**EXERCISE DIRECTIONS**
All lines from the one that contains "Unlock Offer (503, 1440)" through the close of the entries below are to be repeated exactly, without any pictures.

**RECORDS FOR THIS EXERCISE**
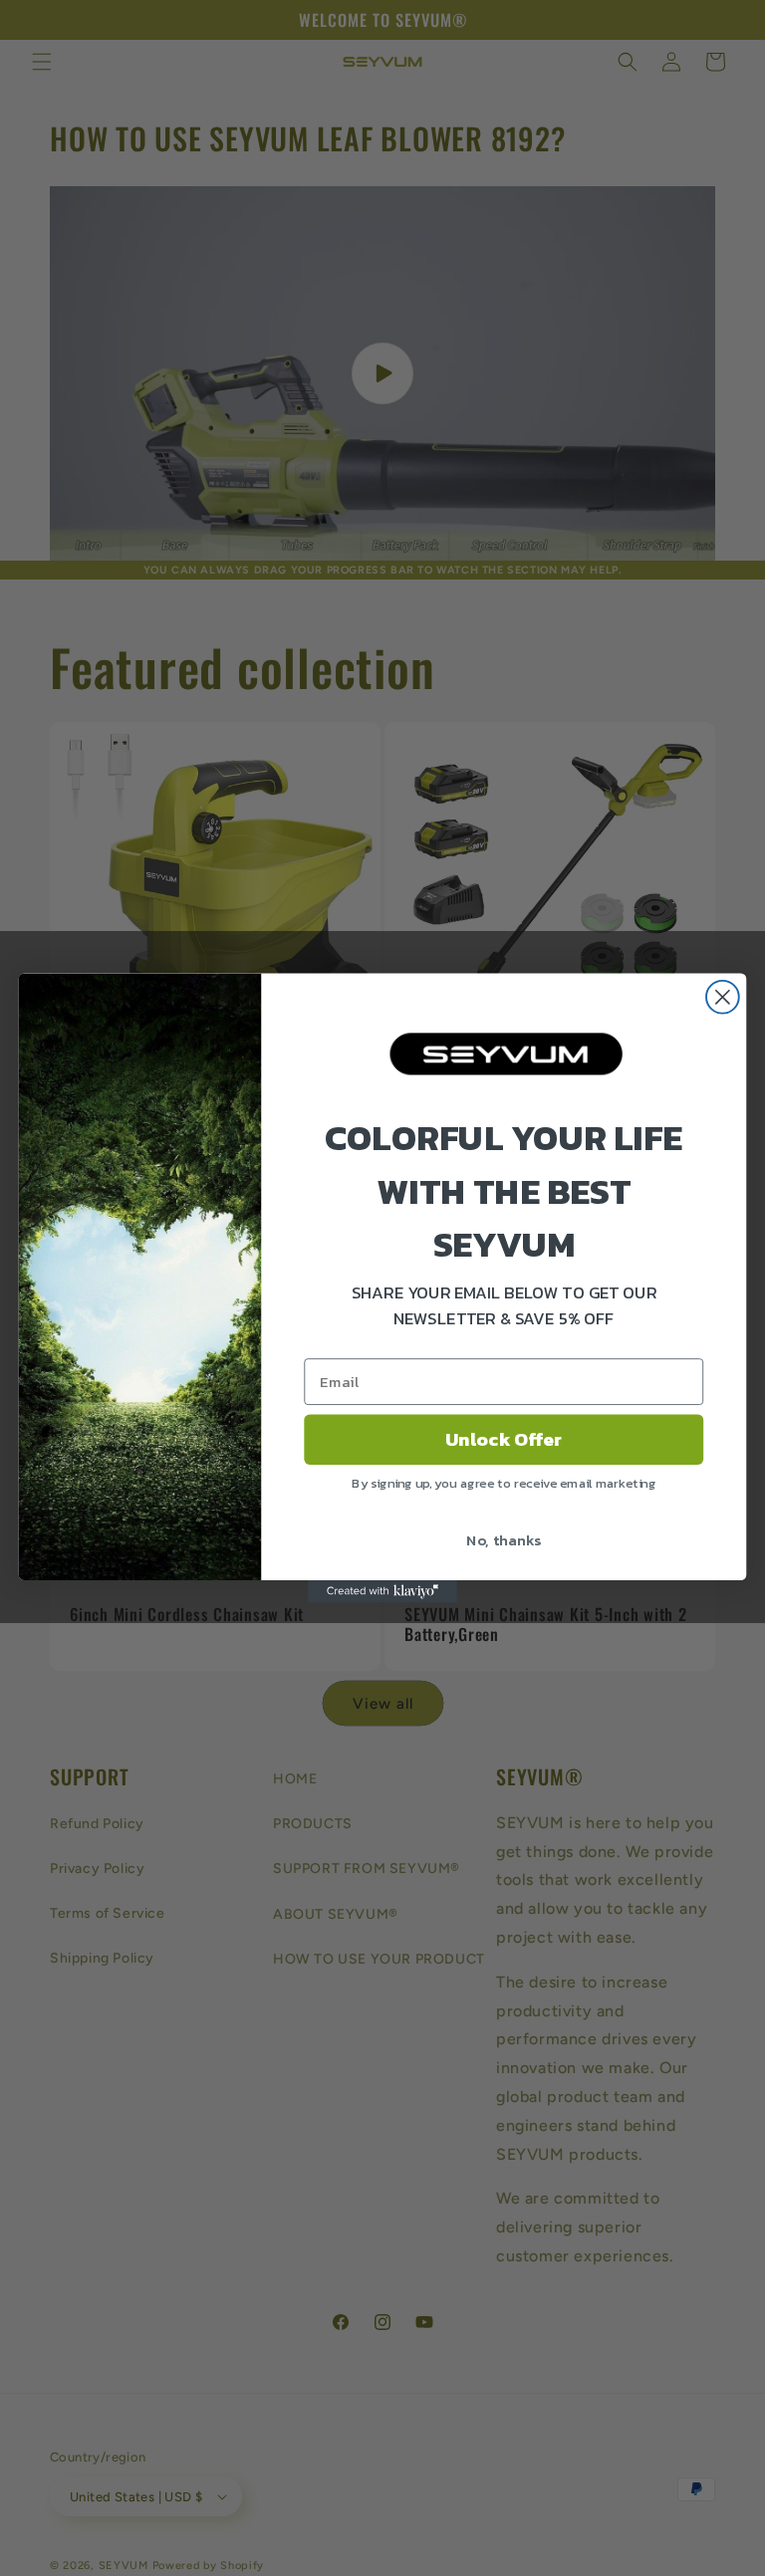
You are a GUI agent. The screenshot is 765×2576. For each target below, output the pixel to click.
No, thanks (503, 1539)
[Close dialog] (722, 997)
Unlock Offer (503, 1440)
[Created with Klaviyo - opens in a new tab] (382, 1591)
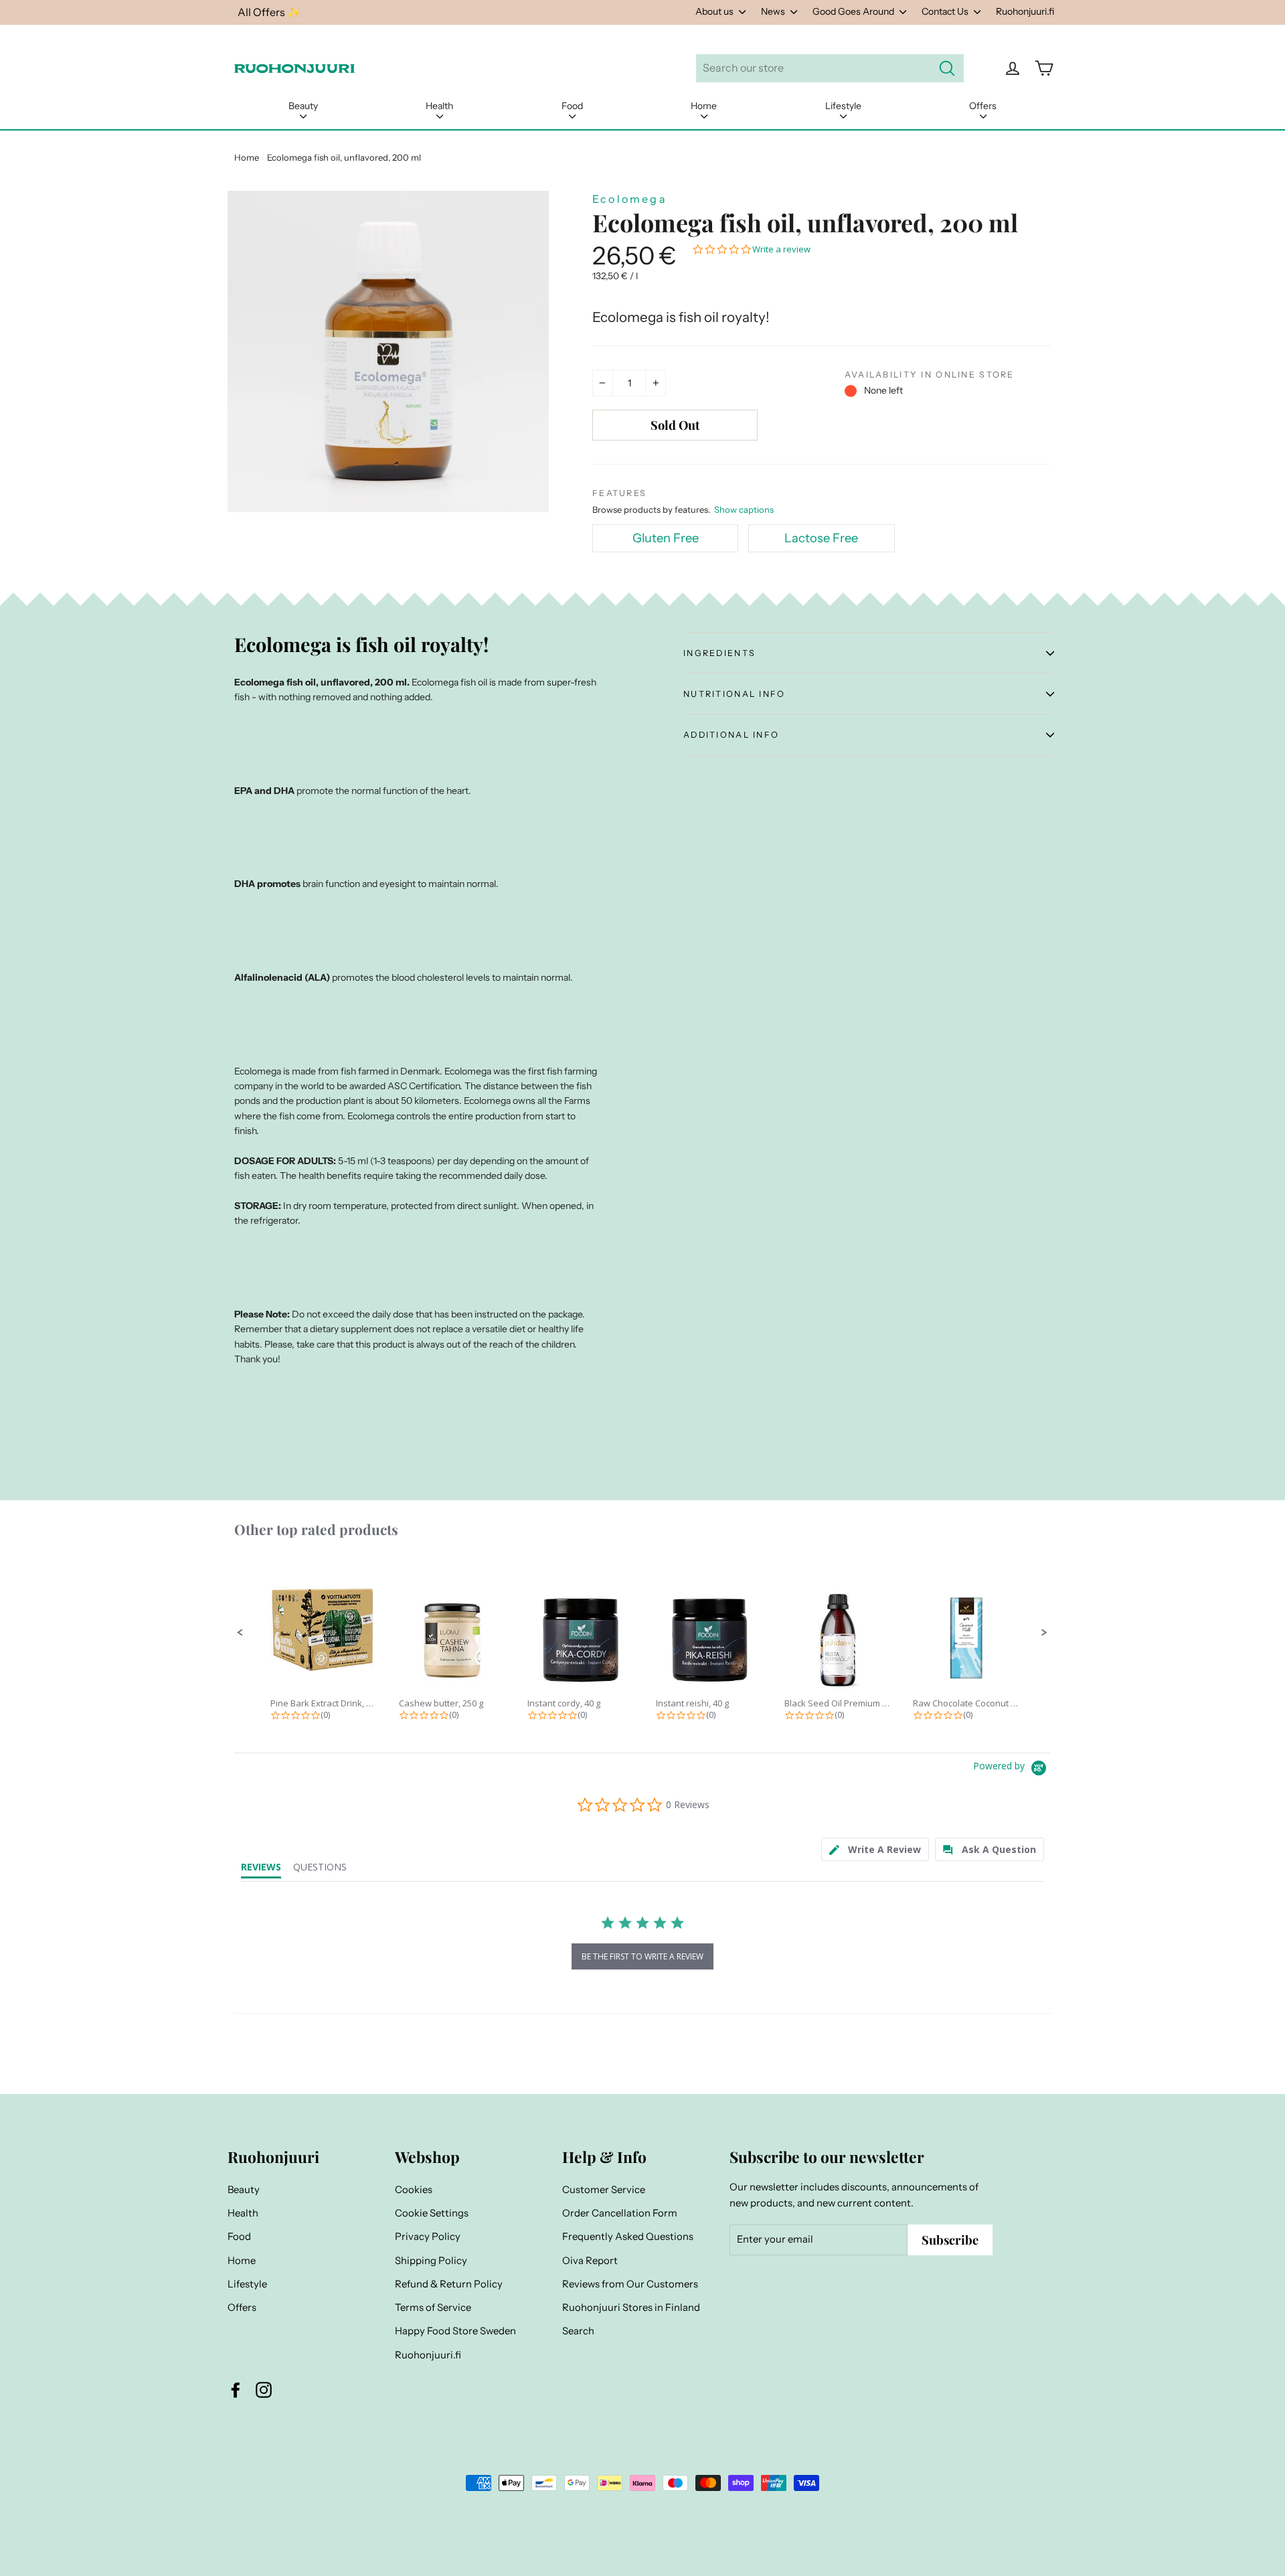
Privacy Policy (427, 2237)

**RESULT BELOW**
Unlock Offer (503, 1440)
[Created with Klaviyo - opens in a new tab] (382, 1591)
Privacy Policy (427, 2237)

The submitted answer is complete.